- Collected data:
*** Begin section ***

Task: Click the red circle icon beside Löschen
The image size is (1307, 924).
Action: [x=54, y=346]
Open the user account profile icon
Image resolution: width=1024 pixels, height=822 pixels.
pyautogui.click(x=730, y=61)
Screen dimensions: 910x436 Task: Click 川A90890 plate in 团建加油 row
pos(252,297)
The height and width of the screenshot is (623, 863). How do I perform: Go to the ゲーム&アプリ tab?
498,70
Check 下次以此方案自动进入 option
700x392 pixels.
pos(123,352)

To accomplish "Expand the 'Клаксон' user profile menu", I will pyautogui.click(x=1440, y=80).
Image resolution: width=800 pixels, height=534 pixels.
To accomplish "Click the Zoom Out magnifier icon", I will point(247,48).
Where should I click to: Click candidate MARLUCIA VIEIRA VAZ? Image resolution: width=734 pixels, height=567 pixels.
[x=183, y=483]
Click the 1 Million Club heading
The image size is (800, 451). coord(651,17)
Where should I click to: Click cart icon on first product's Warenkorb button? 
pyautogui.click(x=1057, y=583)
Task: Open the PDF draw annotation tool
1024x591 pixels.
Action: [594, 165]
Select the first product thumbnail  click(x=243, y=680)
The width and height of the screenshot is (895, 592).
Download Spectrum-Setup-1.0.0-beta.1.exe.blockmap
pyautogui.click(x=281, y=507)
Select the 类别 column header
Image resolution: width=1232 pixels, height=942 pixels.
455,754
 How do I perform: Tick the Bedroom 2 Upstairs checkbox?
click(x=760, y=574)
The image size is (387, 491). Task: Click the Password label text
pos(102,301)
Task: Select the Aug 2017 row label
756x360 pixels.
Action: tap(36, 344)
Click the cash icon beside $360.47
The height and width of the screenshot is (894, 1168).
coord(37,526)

*** End section ***

- What to do: Write the entries out once more, exactly, without dropping a line.

- Solution to this exercise:
Task: Click the red circle icon beside Löschen
The image size is (1307, 924).
Action: [x=54, y=346]
Open the user account profile icon
Image resolution: width=1024 pixels, height=822 pixels.
pyautogui.click(x=730, y=61)
Screen dimensions: 910x436 Task: Click 川A90890 plate in 团建加油 row
pos(252,297)
The height and width of the screenshot is (623, 863). How do I perform: Go to the ゲーム&アプリ tab?
498,70
Check 下次以此方案自动进入 option
700x392 pixels.
pos(123,352)

To accomplish "Expand the 'Клаксон' user profile menu", I will pyautogui.click(x=1440, y=80).
Image resolution: width=800 pixels, height=534 pixels.
To accomplish "Click the Zoom Out magnifier icon", I will point(247,48).
Where should I click to: Click candidate MARLUCIA VIEIRA VAZ? Image resolution: width=734 pixels, height=567 pixels.
[x=183, y=483]
Click the 1 Million Club heading
The image size is (800, 451). coord(651,17)
Where should I click to: Click cart icon on first product's Warenkorb button? 
pyautogui.click(x=1057, y=583)
Task: Open the PDF draw annotation tool
1024x591 pixels.
Action: [594, 165]
Select the first product thumbnail  click(x=243, y=680)
The width and height of the screenshot is (895, 592).
Download Spectrum-Setup-1.0.0-beta.1.exe.blockmap
pyautogui.click(x=281, y=507)
Select the 类别 column header
Image resolution: width=1232 pixels, height=942 pixels.
455,754
 How do I perform: Tick the Bedroom 2 Upstairs checkbox?
click(x=760, y=574)
The image size is (387, 491). Task: Click the Password label text
pos(102,301)
Task: Select the Aug 2017 row label
756x360 pixels.
Action: tap(36, 344)
Click the cash icon beside $360.47
The height and width of the screenshot is (894, 1168).
coord(37,526)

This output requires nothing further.